What the task asks:
Retype the passage of the limit thread from "wait....that's not the" up to and including "it with l'hopital.".

──────── Page ────────

## anonymous 5 years ago Let f=R->R be such that f(1)=3 and f '(1)=6 , then lim(x tends to zero) [(f(1+x)/f(1)]^(1/x) equals to ----------

1. anonymous

Let f=R->R be such that f(1)=3 and f '(1)=6 , then $\lim_{x \rightarrow 0}[(f(1+x)/f(1)]^{1/x}$ equals to ----------

2. anonymous

infinity, I guess :) since the power will be infinity, anything to the power of infinity is infinity :)

3. anonymous

or you can solve it using e and ln too

4. anonymous

wait....that's not the case here, what's the function?

5. nowhereman

you don't need the function Just write it as $\exp\left(\frac {\ln \frac{ f(1+x)}{f(1)}}{x}\right)$ and you can solve it with l'hopital.

6. anonymous

Could you please explain how to come to that step?

──────── Data excerpt ────────

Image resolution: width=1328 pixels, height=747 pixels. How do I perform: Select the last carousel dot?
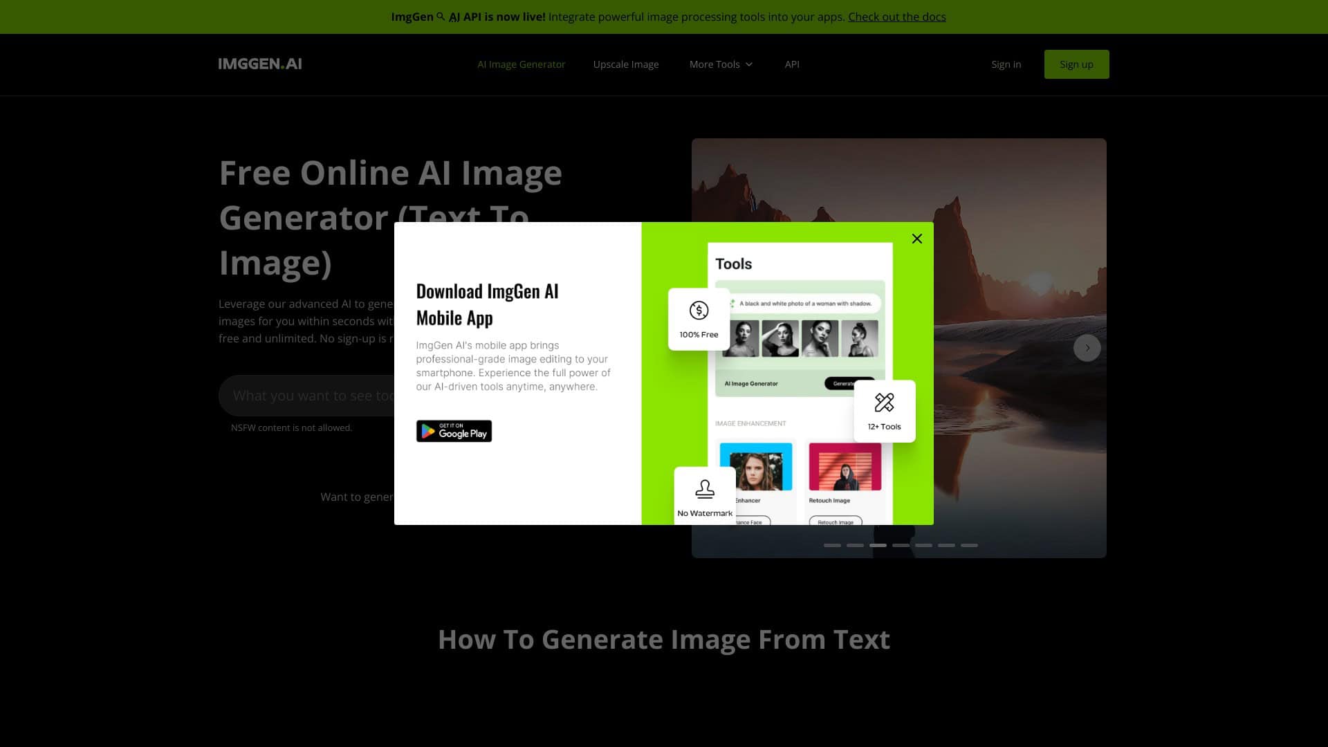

────────

Written solution:
wait....that's not the case here, what's the function?

5. nowhereman

you don't need the function Just write it as $\exp\left(\frac {\ln \frac{ f(1+x)}{f(1)}}{x}\right)$ and you can solve it with l'hopital.